◆ TEXT SHOWN
Highlights & Insights¶
- Transforming "input complexity" from an intuition into a training signal: While many SAE works assume varying sample difficulty, they still use global sparsity hyperparameters. AdaptiveK's value lies in operationalizing this intuition via a measurable linear probe.
- Adaptive sparsity is more elegant than simply expanding the dictionary: To help complex samples, fixed TopK must increase overall \(k\), which forces simple samples to activate unnecessary features. AdaptiveK makes capacity follow the sample, aligning closer to the goal of "activating only necessary concepts."
- Restraint in using a linear probe: Using ridge regression instead of a complex controller network keeps the method compatible with mechanistic interpretability's linear assumptions and avoids the issue of "explaining a black box with another black box."
- Separating reconstruction from human-understandable interpretability: The paper evaluates both mathematical fidelity (L2, variance) and semantic focus (MaxAct, VocabProj). AdaptiveK's tendency to focus on specialized terms in complex biomedical examples—where TopK might include irrelevant functional words—provides strong qualitative evidence.

◆ DATASET CONTENT
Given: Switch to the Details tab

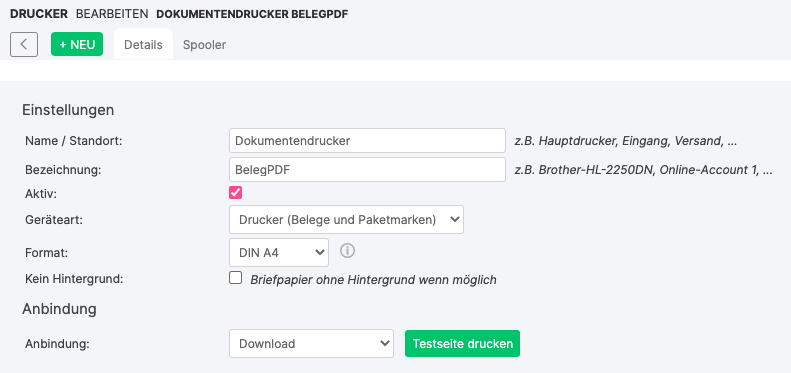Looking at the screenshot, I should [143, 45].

--

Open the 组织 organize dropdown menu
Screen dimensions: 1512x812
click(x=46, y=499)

◆ PROMPT
Copy the stretch of the AdaptiveK highlights from "- Restraint in" through "strong qualitative evidence.".

◆ ANSWER SECTION
- Restraint in using a linear probe: Using ridge regression instead of a complex controller network keeps the method compatible with mechanistic interpretability's linear assumptions and avoids the issue of "explaining a black box with another black box."
- Separating reconstruction from human-understandable interpretability: The paper evaluates both mathematical fidelity (L2, variance) and semantic focus (MaxAct, VocabProj). AdaptiveK's tendency to focus on specialized terms in complex biomedical examples—where TopK might include irrelevant functional words—provides strong qualitative evidence.